DOCUMENT EXTRACT Start Marker
Symptoms of pseudoreform at the National People’s Congress

The annual meeting of China’s National People’s Congress, underway this week, is that time of year when the bureaucracy of the Chinese government displays itself in all its ponderous glory, with all its reports, meetings, and discussion sessions. While it’s usually wrong to expect excitement from such process-heavy events, I’m still finding it underwhelming this year. A lot of the big initiatives that are being trumpeted seem to me like the phenomenon that János Kornai called pseudoreform, or “substitutes for deeper and more radical reforms,” in socialist countries.

One big current theme is the so-called “three critical battles” against financial risk, poverty, and pollution, a set of priorities that Xi Jinping has been emphasizing since last year. These campaigns are increasingly supplementing the traditional focus on sustaining economic growth–if not replacing it, with the GDP growth target for this year unchanged at 6.5%.

All of those three goals are certainly worthy ones, and are clearly an attempt to correct some of the problems caused by the mandate to force high growth, which led to a buildup of risk in the financial system and massive environmental degradation. The “three critical battles” nonetheless seem to represent a style of pseudorefrom Kornai called the “perfection of control.” The problems arising from government targets can be fixed by just finding better things to target:

Another trend in the perfection of planning is to try to transform the system of plan indicators. The representatives of this tendency … are not arguing for or against retaining the command nature of plan directives. Their concern is with exactly what needs prescribing.
DOCUMENT EXTRACT End Marker
INFORMATION SUPPLIED Start Marker
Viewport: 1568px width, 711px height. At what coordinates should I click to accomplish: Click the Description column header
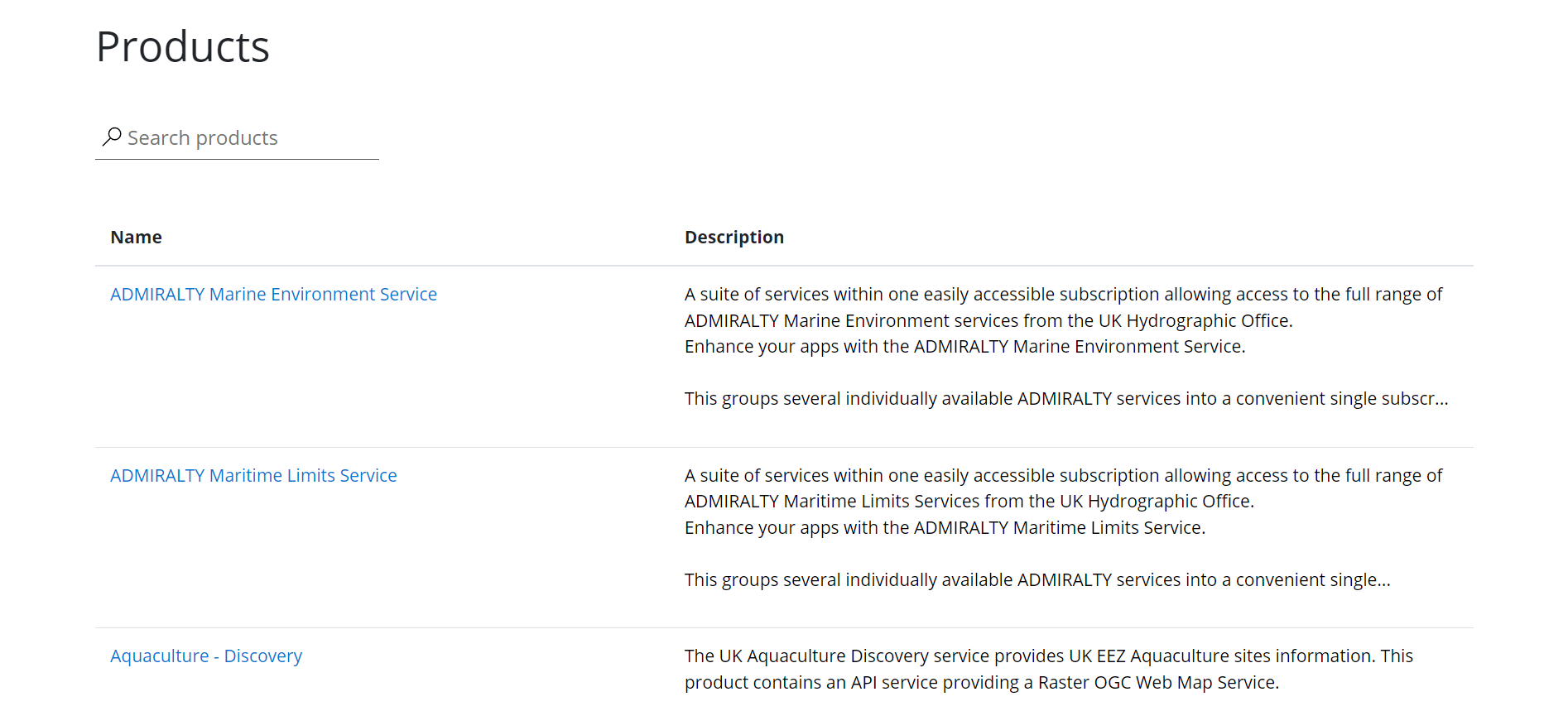coord(733,237)
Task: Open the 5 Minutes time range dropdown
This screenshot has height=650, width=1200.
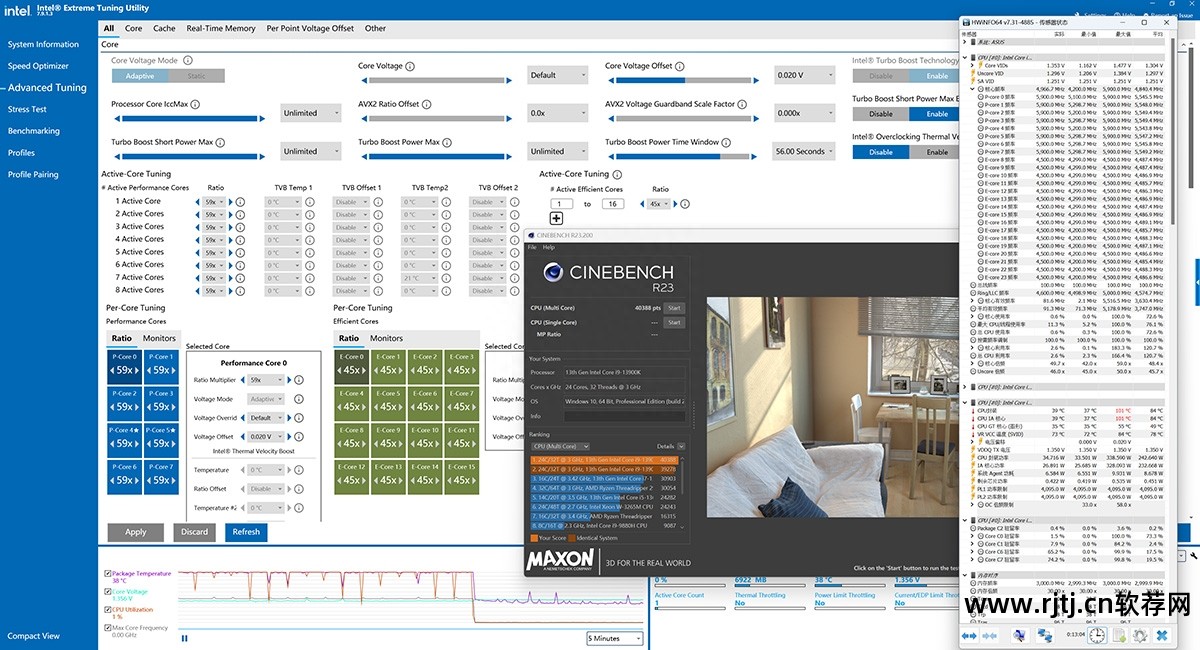Action: 614,638
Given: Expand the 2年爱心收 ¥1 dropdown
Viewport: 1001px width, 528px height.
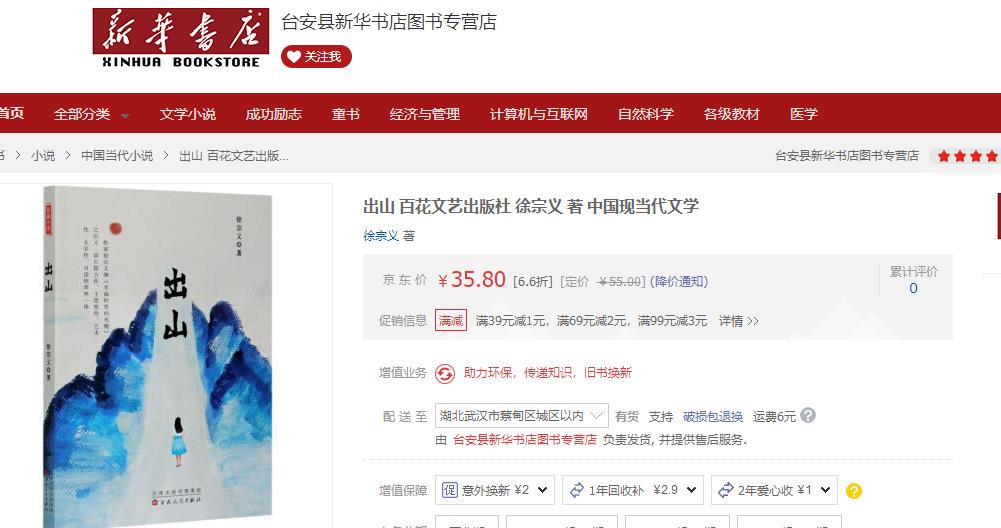Looking at the screenshot, I should pyautogui.click(x=774, y=490).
INFORMATION SUPPLIED End Marker
EXERCISE A:
Can you copy the passage on pseudoreform at the National People’s Congress, everything from "One big current" down to "unchanged at 6.5%.", and change "three critical battles" to "three key campaigns"?
EXERCISE B:
What comes next in the piece on pseudoreform at the National People’s Congress? Continue it from the point where it stops.

ANSWER BOX A:
One big current theme is the so-called “three key campaigns” against financial risk, poverty, and pollution, a set of priorities that Xi Jinping has been emphasizing since last year. These campaigns are increasingly supplementing the traditional focus on sustaining economic growth–if not replacing it, with the GDP growth target for this year unchanged at 6.5%.

ANSWER BOX B:
Another major item on the agenda for the National People’s Congress is the approval of legal and constitutional changes that will create the National Supervision Commission, in effect transforming the Party’s anti-corruption agency into a new branch of government. This will allow it to lead campaigns not just against graft, but against laziness, ineptitude, and any inexplicable failure to follow Party priorities. Again, this intense focus on discipline is very much a symptom of “perfection of control” type of thinking; here is another passage from Kornai:

The bureaucratic mesh must be narrowed, so that nothing slips through. If some designated aggregate indicator or other is evaded, more and more detailed indicators are required. If a regulation is too general and comprehensive, others that go into more detail are needed. If the existing apparatus cannot perform all its regulatory tasks, extra authorities need setting up.

The way bureaucratic coordination can perfect itself most is by completion, trying to regulate every detail. The obvious concomitant is more vigorous action to apply the decisions, tighter discipline. This was reemphasized in the Soviet Union not only under Andropov but in the early Gorbachev era, when attacks began on absenteeism and alcoholism eroding work discipline.